▶ **課題内容**
1. 下の文書抜粋から、「まず、1文字のアスキーコードが数字を表しているかどうか調べるルーチンがこの QDECCH です。Q」から「を見ていきます。名前の由来は、C言語の atoi() そのままです。」までの部分を、両端の語句も含めて引用してください。
2. 下の文書抜粋について、次の問いに答えてください。
(a) ルーチン名 QDECCH に含まれる DEC と CH は、それぞれ何を意味しますか。
(b) SHには即値の減算命令がないため、H'30 を引く処理はどのように行われますか。
(c) ルーチン名 ATOI の由来は何ですか。

▶ **文書抜粋**
▶

アスキーコードで書かれた10進文字列をバイナリにする

・数字文字か否かの判断

QDECCH:	MOV	#H'30,R13
	CMP/HS	R13,R0		; '0' より小さければ
	BF	CLRCY		; 数字ではない
	MOV	#H'3A,R13
	CMP/HS	R13,R0		; '9' より大きければ
	BT	CLRCY		; 数字ではない
	ADD	#-H'30,R0	; アスキーコードをバイナリに変換
	RTS			; 数字だったら
	SETT			; Tビットを立てる(遅延スロット)

CLRCY:	RTS			; 数字でなければ
	CLRT			; Tビットをクリヤ(遅延スロット)

 まず、1文字のアスキーコードが数字を表しているかどうか調べるルーチンがこの QDECCH です。Q で始まるのは「道しるべ」にも書いたようにそれが目指すものであるかどうかを判別して結果をSRのTビットに返すルーチンであることを意味します。DEC は decimal、CH は character を意味します。

 このルーチンはR0に調べたい文字のアスキーコードを入れて呼びだします。R0の値は呼びだす前に EXTU.B で符号なし化する必要があります。
 呼ばれると、R0の値の範囲が H'30 〜 H'39 であるかどうか調べます。R13の使い方に注目してください。SHはレジスタと即値の比較ができる命令はきわめて少ないので、いったんレジスタにロードしてから比較します。CMBではR13はもっぱら即値ロード用とし、長期にわたって同じ値を保持するような目的には使いません。サブルーチンなど呼んだらほぼ間違いなく破壊されるつもりでプログラムを組みます。

 ところで、ご存知とは思いますが一応説明すると、 H'30 はアスキーコードにすると '0' で、以後順番に H'39 まで数字が割り当てられています。その範囲内でなければそれは数字ではありませんので、ラベル CLRCY に分岐します(いかん、このラベルZ80版のままだ・・・)。CLRCY では Tビットをクリヤしてリターンします。
 一方、範囲内だった場合は、H'30 を引きます。これにより一桁のアスキーコードが0〜9に該当するバイナリ値に変換されます。なお、SHには即値の減算命令はないので、負の値を加算します。さらにTビットをセットしてリターンします。

 結局のところ QDECCH の働きはR0のアスキーコードが数字かどうか調べ、数字であればR0にバイナリ変換した値を返す、ということになります。

・10進文字列をバイナリに変換

 次は複数桁の10進文字列をバイナリに変換するルーチン ATOI を見ていきます。名前の由来は、C言語の atoi() そのままです。
ATOI:	STS.L	PR,@-R15
	MOV	#0,R2

 お約束としてPRを保存します。また結果が累積されるR2をクリヤします。

ATOIL:	MOV.B	@R3+,R0		; メモリから1文字取り出す
	BSR	QDECCH		; 数字か?
	EXTU.B	R0,R0		; 符号なし化(遅延スロット)

	BF	ATOIE		; 数字でなければ終了
	MOV	R2,R1		; R2を10倍する処理
	SHLL2	R2		;  (左2ビットシフトで4倍)
	ADD	R1,R2		;  (元の数を足して5倍)
	SHLL	R2		;  (さらに左1ビットシフトして10倍)

◀

▶ **提供データ**
▶

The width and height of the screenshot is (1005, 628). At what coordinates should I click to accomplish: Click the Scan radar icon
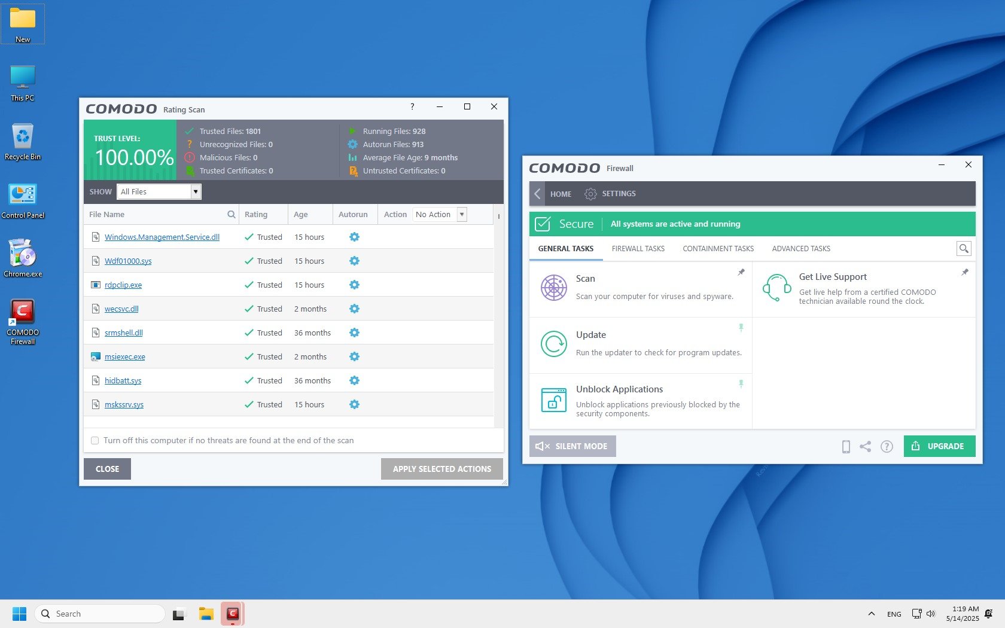click(x=553, y=288)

◀

▶ **解答**
1.
まず、1文字のアスキーコードが数字を表しているかどうか調べるルーチンがこの QDECCH です。Q で始まるのは「道しるべ」にも書いたようにそれが目指すものであるかどうかを判別して結果をSRのTビットに返すルーチンであることを意味します。DEC は decimal、CH は character を意味します。

 このルーチンはR0に調べたい文字のアスキーコードを入れて呼びだします。R0の値は呼びだす前に EXTU.B で符号なし化する必要があります。
 呼ばれると、R0の値の範囲が H'30 〜 H'39 であるかどうか調べます。R13の使い方に注目してください。SHはレジスタと即値の比較ができる命令はきわめて少ないので、いったんレジスタにロードしてから比較します。CMBではR13はもっぱら即値ロード用とし、長期にわたって同じ値を保持するような目的には使いません。サブルーチンなど呼んだらほぼ間違いなく破壊されるつもりでプログラムを組みます。

 ところで、ご存知とは思いますが一応説明すると、 H'30 はアスキーコードにすると '0' で、以後順番に H'39 まで数字が割り当てられています。その範囲内でなければそれは数字ではありませんので、ラベル CLRCY に分岐します(いかん、このラベルZ80版のままだ・・・)。CLRCY では Tビットをクリヤしてリターンします。
 一方、範囲内だった場合は、H'30 を引きます。これにより一桁のアスキーコードが0〜9に該当するバイナリ値に変換されます。なお、SHには即値の減算命令はないので、負の値を加算します。さらにTビットをセットしてリターンします。

 結局のところ QDECCH の働きはR0のアスキーコードが数字かどうか調べ、数字であればR0にバイナリ変換した値を返す、ということになります。

・10進文字列をバイナリに変換

 次は複数桁の10進文字列をバイナリに変換するルーチン ATOI を見ていきます。名前の由来は、C言語の atoi() そのままです。

2.
(a) DEC は decimal、CH は character を意味します。
(b) 負の値を加算することで行われます。
(c) C言語の atoi() がそのまま由来です。